Responding to emergencies
Although the number of emergencies requiring assistance from MSF dropped in 2008, MSF supported survivors of a powerful earthquake in central Sulawesi in November with mental health activities and mobile clinics. Almost 2,600 people were given psychological training on how to handle stress and what to do in case of another earthquake. More than 1,000 patients also had medical consultations.
When the powerful cyclone Nargis struck nearby Myanmar in May 2008, the MSF emergency team in Indonesia reacted rapidly. Within a month, eight chartered flights containing 39,000 tarpaulins, 14,400 hygiene kits, and other items—260 metric tons altogether—were sent from Jakarta, to assist the victims.
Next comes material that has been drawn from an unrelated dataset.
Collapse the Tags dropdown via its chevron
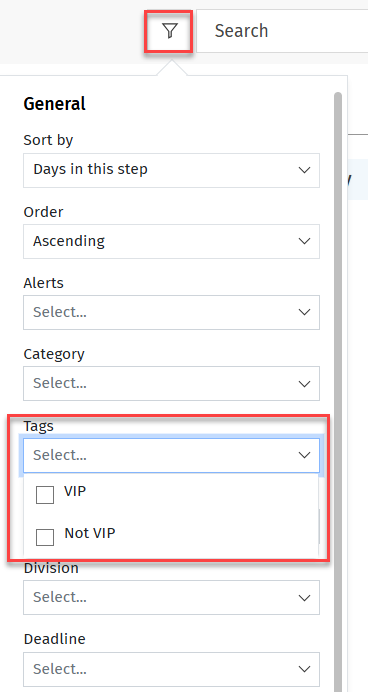Image resolution: width=368 pixels, height=692 pixels. (x=304, y=455)
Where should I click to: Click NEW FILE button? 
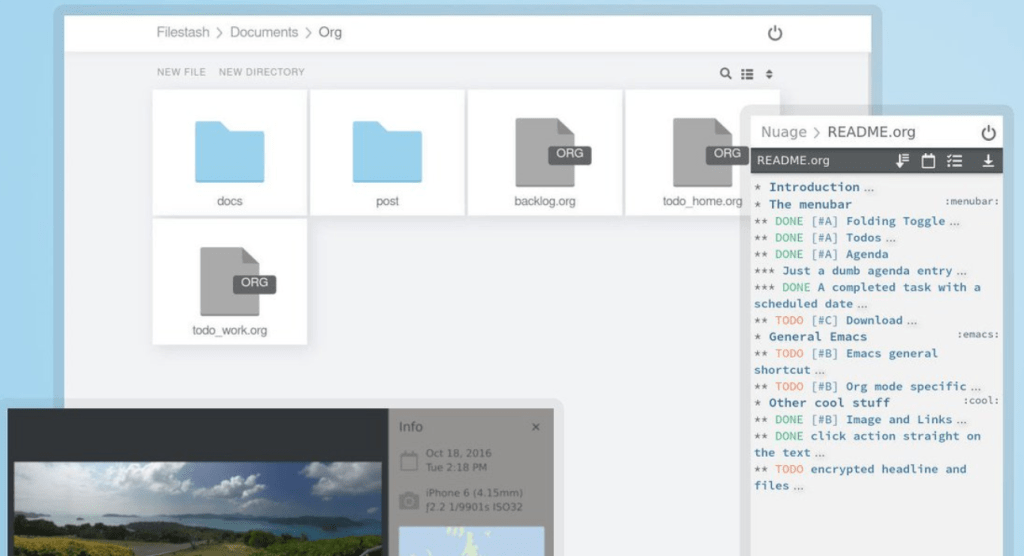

Treatment for a neglected disease
While studying the pros and cons of using rapid diagnostic tests for malaria in Asmat, a swampy and difficult-to-reach district in the Papua province, MSF found disturbing levels of microfilaria, the parasite that causes lymphatic filariasis. Also known as elephantiasis, this disease is endemic in 304 of the 414 districts in Indonesia, but remains a neglected disease in the country.
MSF decided to intervene in two phases, a mass drug administration campaign followed by surgery for people with chronic filariasis. The campaign was conducted in collaboration with the local health authorities, which also guaranteed the necessary follow-up over the next four years. Over three months, 36,644 people were treated in the seven sub-districts of Asmat, and later 36 surgeries were performed.
Focus on mother and child
Malaria, diarrhea, and respiratory infections are the main causes of death and disease among children in the Asmat district, and the harsh living conditions in the thick tropical forest and swamps pose additional health risks for pregnant women. In 2008 MSF continued its program to improve access to primary and emergency healthcare and services for the vulnerable population. Projects ranging from a comprehensive referral system at village level to a fully operational surgery room in Agats were completed. MSF trained staff at all levels of the health system, put in place safe blood transfusions, and established a radio system so villagers can call for an ambulance boat in emergencies. Also more than 8,000 consultations were performed through mobile clinics visiting villages in remote districts. Much effort was put into health promotion, since many people in the villages were unfamiliar with modern medicine.
MSF has worked in Indonesia since 1995.